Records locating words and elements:

============================================================

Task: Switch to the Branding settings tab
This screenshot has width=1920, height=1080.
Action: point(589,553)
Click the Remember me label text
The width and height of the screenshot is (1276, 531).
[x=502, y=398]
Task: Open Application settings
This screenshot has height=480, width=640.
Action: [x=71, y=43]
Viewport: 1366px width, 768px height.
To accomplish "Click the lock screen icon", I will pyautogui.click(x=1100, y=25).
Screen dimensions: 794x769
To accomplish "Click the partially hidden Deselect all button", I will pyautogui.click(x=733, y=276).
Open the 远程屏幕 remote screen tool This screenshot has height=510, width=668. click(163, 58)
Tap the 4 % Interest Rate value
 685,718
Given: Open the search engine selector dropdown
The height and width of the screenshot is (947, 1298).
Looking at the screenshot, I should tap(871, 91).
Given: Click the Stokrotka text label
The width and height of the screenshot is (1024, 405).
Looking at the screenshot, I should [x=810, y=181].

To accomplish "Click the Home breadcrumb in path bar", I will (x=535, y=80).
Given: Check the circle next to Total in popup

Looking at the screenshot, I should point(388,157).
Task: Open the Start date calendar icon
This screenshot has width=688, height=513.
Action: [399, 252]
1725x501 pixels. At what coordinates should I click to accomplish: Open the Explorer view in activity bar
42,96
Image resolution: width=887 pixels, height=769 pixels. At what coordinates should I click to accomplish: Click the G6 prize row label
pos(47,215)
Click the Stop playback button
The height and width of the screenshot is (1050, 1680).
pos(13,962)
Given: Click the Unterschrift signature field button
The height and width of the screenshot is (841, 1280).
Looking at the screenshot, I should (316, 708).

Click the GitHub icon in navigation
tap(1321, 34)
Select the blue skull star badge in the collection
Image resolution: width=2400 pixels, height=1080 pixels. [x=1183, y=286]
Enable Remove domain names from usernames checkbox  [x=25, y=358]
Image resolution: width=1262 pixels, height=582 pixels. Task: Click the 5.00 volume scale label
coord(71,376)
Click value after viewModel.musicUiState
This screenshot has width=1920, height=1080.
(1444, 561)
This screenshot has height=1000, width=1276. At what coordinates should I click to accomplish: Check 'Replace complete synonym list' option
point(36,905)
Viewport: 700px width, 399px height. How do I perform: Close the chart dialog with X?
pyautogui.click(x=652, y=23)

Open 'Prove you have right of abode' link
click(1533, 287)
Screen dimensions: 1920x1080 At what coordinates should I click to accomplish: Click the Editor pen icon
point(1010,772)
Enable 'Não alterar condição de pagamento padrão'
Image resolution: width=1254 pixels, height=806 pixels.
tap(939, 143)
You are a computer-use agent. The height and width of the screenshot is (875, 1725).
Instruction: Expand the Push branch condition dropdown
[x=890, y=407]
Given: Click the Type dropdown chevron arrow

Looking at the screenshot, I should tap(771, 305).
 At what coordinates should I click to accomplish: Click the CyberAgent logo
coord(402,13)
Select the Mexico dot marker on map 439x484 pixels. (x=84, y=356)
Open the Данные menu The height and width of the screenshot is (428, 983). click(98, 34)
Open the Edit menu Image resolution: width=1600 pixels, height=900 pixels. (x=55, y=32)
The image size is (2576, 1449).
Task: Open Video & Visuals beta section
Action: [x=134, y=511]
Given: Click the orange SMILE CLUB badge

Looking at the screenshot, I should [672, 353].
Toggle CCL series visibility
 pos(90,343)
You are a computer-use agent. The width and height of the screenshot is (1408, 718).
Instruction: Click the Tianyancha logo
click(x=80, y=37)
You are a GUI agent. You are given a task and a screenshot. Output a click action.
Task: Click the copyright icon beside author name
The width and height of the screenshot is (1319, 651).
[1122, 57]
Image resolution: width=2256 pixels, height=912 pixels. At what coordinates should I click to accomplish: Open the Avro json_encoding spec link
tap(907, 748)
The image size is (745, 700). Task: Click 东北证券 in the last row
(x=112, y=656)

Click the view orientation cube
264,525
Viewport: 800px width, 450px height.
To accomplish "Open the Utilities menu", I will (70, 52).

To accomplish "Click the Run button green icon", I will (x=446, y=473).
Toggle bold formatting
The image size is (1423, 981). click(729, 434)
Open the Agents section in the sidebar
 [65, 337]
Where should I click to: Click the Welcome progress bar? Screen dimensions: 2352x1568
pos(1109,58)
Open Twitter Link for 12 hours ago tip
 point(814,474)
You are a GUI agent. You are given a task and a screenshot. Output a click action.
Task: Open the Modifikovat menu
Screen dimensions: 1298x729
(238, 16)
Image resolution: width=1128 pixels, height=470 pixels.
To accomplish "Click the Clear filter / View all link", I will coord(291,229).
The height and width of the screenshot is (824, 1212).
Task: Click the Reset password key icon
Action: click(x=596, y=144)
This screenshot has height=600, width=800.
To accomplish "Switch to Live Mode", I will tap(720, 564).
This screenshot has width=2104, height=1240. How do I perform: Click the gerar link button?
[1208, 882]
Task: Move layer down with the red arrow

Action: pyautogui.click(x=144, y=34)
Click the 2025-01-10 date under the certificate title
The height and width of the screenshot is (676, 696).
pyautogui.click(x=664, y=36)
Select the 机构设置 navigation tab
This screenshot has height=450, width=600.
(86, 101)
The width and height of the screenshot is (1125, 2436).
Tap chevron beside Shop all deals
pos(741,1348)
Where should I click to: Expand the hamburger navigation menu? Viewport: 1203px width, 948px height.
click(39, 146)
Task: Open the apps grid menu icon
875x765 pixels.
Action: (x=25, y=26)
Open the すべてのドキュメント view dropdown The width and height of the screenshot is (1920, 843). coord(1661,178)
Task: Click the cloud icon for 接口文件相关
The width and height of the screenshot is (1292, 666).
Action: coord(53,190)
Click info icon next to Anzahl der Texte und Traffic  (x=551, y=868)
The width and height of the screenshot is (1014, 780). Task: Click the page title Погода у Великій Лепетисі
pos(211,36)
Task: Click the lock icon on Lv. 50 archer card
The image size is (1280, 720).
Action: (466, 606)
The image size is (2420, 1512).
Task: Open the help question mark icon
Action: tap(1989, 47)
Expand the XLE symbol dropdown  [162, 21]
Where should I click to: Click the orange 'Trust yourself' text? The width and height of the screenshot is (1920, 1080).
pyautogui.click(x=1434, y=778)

============================================================

What you need to do -
Quote the records above line for line, with no changes.

Result of the exercise -
Task: Switch to the Branding settings tab
This screenshot has width=1920, height=1080.
Action: point(589,553)
Click the Remember me label text
The width and height of the screenshot is (1276, 531).
[x=502, y=398]
Task: Open Application settings
This screenshot has height=480, width=640.
Action: [x=71, y=43]
Viewport: 1366px width, 768px height.
To accomplish "Click the lock screen icon", I will pyautogui.click(x=1100, y=25).
Screen dimensions: 794x769
To accomplish "Click the partially hidden Deselect all button", I will pyautogui.click(x=733, y=276).
Open the 远程屏幕 remote screen tool This screenshot has height=510, width=668. click(163, 58)
Tap the 4 % Interest Rate value
 685,718
Given: Open the search engine selector dropdown
The height and width of the screenshot is (947, 1298).
Looking at the screenshot, I should tap(871, 91).
Given: Click the Stokrotka text label
The width and height of the screenshot is (1024, 405).
Looking at the screenshot, I should [x=810, y=181].

To accomplish "Click the Home breadcrumb in path bar", I will (x=535, y=80).
Given: Check the circle next to Total in popup

Looking at the screenshot, I should point(388,157).
Task: Open the Start date calendar icon
This screenshot has width=688, height=513.
Action: [399, 252]
1725x501 pixels. At what coordinates should I click to accomplish: Open the Explorer view in activity bar
42,96
Image resolution: width=887 pixels, height=769 pixels. At what coordinates should I click to accomplish: Click the G6 prize row label
pos(47,215)
Click the Stop playback button
The height and width of the screenshot is (1050, 1680).
pos(13,962)
Given: Click the Unterschrift signature field button
The height and width of the screenshot is (841, 1280).
Looking at the screenshot, I should (316, 708).

Click the GitHub icon in navigation
tap(1321, 34)
Select the blue skull star badge in the collection
Image resolution: width=2400 pixels, height=1080 pixels. [x=1183, y=286]
Enable Remove domain names from usernames checkbox  [x=25, y=358]
Image resolution: width=1262 pixels, height=582 pixels. Task: Click the 5.00 volume scale label
coord(71,376)
Click value after viewModel.musicUiState
This screenshot has width=1920, height=1080.
(1444, 561)
This screenshot has height=1000, width=1276. At what coordinates should I click to accomplish: Check 'Replace complete synonym list' option
point(36,905)
Viewport: 700px width, 399px height. How do I perform: Close the chart dialog with X?
pyautogui.click(x=652, y=23)

Open 'Prove you have right of abode' link
click(1533, 287)
Screen dimensions: 1920x1080 At what coordinates should I click to accomplish: Click the Editor pen icon
point(1010,772)
Enable 'Não alterar condição de pagamento padrão'
Image resolution: width=1254 pixels, height=806 pixels.
tap(939, 143)
You are a computer-use agent. The height and width of the screenshot is (875, 1725).
Instruction: Expand the Push branch condition dropdown
[x=890, y=407]
Given: Click the Type dropdown chevron arrow

Looking at the screenshot, I should tap(771, 305).
 At what coordinates should I click to accomplish: Click the CyberAgent logo
coord(402,13)
Select the Mexico dot marker on map 439x484 pixels. (x=84, y=356)
Open the Данные menu The height and width of the screenshot is (428, 983). click(98, 34)
Open the Edit menu Image resolution: width=1600 pixels, height=900 pixels. (x=55, y=32)
The image size is (2576, 1449).
Task: Open Video & Visuals beta section
Action: [x=134, y=511]
Given: Click the orange SMILE CLUB badge

Looking at the screenshot, I should [672, 353].
Toggle CCL series visibility
 pos(90,343)
You are a computer-use agent. The width and height of the screenshot is (1408, 718).
Instruction: Click the Tianyancha logo
click(x=80, y=37)
You are a GUI agent. You are given a task and a screenshot. Output a click action.
Task: Click the copyright icon beside author name
The width and height of the screenshot is (1319, 651).
[1122, 57]
Image resolution: width=2256 pixels, height=912 pixels. At what coordinates should I click to accomplish: Open the Avro json_encoding spec link
tap(907, 748)
The image size is (745, 700). Task: Click 东北证券 in the last row
(x=112, y=656)

Click the view orientation cube
264,525
Viewport: 800px width, 450px height.
To accomplish "Open the Utilities menu", I will (70, 52).

To accomplish "Click the Run button green icon", I will (x=446, y=473).
Toggle bold formatting
The image size is (1423, 981). click(729, 434)
Open the Agents section in the sidebar
 [65, 337]
Where should I click to: Click the Welcome progress bar? Screen dimensions: 2352x1568
pos(1109,58)
Open Twitter Link for 12 hours ago tip
 point(814,474)
You are a GUI agent. You are given a task and a screenshot. Output a click action.
Task: Open the Modifikovat menu
Screen dimensions: 1298x729
(238, 16)
Image resolution: width=1128 pixels, height=470 pixels.
To accomplish "Click the Clear filter / View all link", I will coord(291,229).
The height and width of the screenshot is (824, 1212).
Task: Click the Reset password key icon
Action: click(x=596, y=144)
This screenshot has height=600, width=800.
To accomplish "Switch to Live Mode", I will tap(720, 564).
This screenshot has width=2104, height=1240. How do I perform: Click the gerar link button?
[1208, 882]
Task: Move layer down with the red arrow

Action: pyautogui.click(x=144, y=34)
Click the 2025-01-10 date under the certificate title
The height and width of the screenshot is (676, 696).
pyautogui.click(x=664, y=36)
Select the 机构设置 navigation tab
This screenshot has height=450, width=600.
(86, 101)
The width and height of the screenshot is (1125, 2436).
Tap chevron beside Shop all deals
pos(741,1348)
Where should I click to: Expand the hamburger navigation menu? Viewport: 1203px width, 948px height.
click(39, 146)
Task: Open the apps grid menu icon
875x765 pixels.
Action: (x=25, y=26)
Open the すべてのドキュメント view dropdown The width and height of the screenshot is (1920, 843). coord(1661,178)
Task: Click the cloud icon for 接口文件相关
The width and height of the screenshot is (1292, 666).
Action: coord(53,190)
Click info icon next to Anzahl der Texte und Traffic  (x=551, y=868)
The width and height of the screenshot is (1014, 780). Task: Click the page title Погода у Великій Лепетисі
pos(211,36)
Task: Click the lock icon on Lv. 50 archer card
The image size is (1280, 720).
Action: (466, 606)
The image size is (2420, 1512).
Task: Open the help question mark icon
Action: tap(1989, 47)
Expand the XLE symbol dropdown  [162, 21]
Where should I click to: Click the orange 'Trust yourself' text? The width and height of the screenshot is (1920, 1080).
pyautogui.click(x=1434, y=778)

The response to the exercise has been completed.